Equities across the region have gained over the past two days after a troubled start to the week
Share markets in Asia were mixed on Thursday after the latest rally, while investors try to assess when the US Fed will begin to taper its monetary easing plan.
Equities across the region have gained over the past two days after a troubled start to the week, as US central bank chiefs looked to address fears that record-low interest rates and bond-buying were in their final stages.
Traders were worried that the global recovery will increase inflation and force officials to act.
The Fed, which has consistently said recent inflation spikes were temporary and it will maintain its policy as long as the economy needs, last Wednesday suggested for the first time it could lift borrowing costs in 2023, a year earlier than initially targeted.
A number of top officials have tried to tame expectations over the past few days, which calmed the markets to some extent, but traders continue to be nervous.
On Wall Street, the Dow and S&P 500 ended slightly lower, though the Nasdaq closed the day at another record high.
In Asia, markets fluctuated, with Tokyo, Hong Kong, Singapore, Seoul, Taipei and Jakarta all rising but Sydney, Shanghai, Wellington and Manila dropped.
On Wednesday, a couple of Fed officials made their case for possibly tapering the bond-buying scheme by the end of this year.
Dallas Fed chief Robert Kaplan saw rate hikes as early as next year owing to the strong economic recovery and a wind-down of bond-buying soon.
As we make substantial further progress, which I think will happen sooner than people expect. I think we’d be far better off, from a risk-management point of view, beginning to adjust these purchases of Treasuries and mortgage-backed securities, he told Bloomberg News.
Beginning the taper earlier would provide more flexibility on future rate increases, he said.
He forecast inflation to hit 3.4 percent this year and 2.4 percent next year. The Fed’s official target is two percent.
Meanwhile, Atlanta Fed boss Raphael Bostic suggested a slowdown in bond-buying in the next few months while he predicted a rate hike next year and two in 2023.

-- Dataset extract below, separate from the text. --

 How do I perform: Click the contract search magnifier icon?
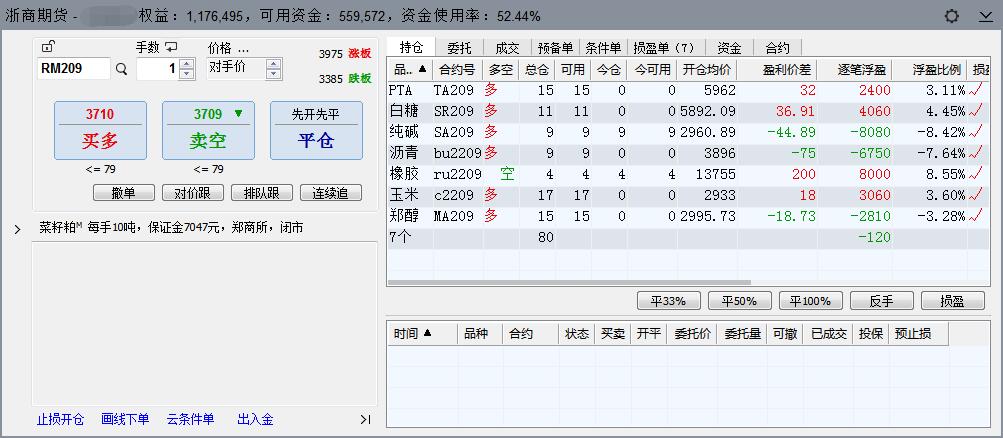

National Australia Bank’s Tapas Strickland said that while there appeared to be no major reaction to Bostic’s comments, his move from dove to slightly hawkish should be noted and suggests a 2022 hike is a real possibility if the data makes a case for it.
Still, OANDA’s Edward Moya added: The Fed is still far away from substantial progress with the labour market, so Wall Street should not expect any tapering announcement until after summer is over.